EXERCISE
Find every line below where the word "agent" occurs, then give how many you found and nothing else.

Saved data entries
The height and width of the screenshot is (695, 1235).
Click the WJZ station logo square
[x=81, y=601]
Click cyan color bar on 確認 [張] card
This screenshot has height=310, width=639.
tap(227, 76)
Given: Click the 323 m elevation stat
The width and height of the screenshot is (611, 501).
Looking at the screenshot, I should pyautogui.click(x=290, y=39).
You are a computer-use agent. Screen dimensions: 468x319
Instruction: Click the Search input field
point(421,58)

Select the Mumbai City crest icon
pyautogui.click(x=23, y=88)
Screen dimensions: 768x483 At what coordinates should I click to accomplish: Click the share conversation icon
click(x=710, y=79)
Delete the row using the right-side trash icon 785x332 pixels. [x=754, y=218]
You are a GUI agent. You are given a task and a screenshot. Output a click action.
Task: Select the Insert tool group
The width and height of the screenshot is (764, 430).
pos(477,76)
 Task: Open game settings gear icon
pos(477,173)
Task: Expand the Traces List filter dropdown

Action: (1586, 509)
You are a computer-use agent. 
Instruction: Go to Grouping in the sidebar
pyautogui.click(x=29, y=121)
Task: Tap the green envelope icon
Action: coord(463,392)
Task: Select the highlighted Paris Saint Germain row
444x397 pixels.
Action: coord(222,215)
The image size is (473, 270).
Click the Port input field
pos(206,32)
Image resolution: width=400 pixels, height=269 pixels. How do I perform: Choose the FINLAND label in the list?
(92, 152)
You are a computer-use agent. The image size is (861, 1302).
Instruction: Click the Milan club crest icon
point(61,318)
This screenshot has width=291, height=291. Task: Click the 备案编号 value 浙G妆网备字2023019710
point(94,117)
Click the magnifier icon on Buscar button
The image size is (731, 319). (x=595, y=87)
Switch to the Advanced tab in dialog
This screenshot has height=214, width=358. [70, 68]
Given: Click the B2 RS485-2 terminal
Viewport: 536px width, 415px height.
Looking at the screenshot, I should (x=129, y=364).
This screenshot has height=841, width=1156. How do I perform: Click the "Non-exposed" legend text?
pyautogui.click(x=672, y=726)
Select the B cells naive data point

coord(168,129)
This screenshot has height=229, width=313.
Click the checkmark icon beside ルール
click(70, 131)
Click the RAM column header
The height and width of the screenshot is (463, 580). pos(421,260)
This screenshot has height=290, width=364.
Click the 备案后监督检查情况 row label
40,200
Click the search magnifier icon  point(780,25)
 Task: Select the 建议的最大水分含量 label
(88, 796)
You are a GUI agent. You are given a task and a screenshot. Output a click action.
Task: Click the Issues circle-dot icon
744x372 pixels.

ANSWER BELOW
5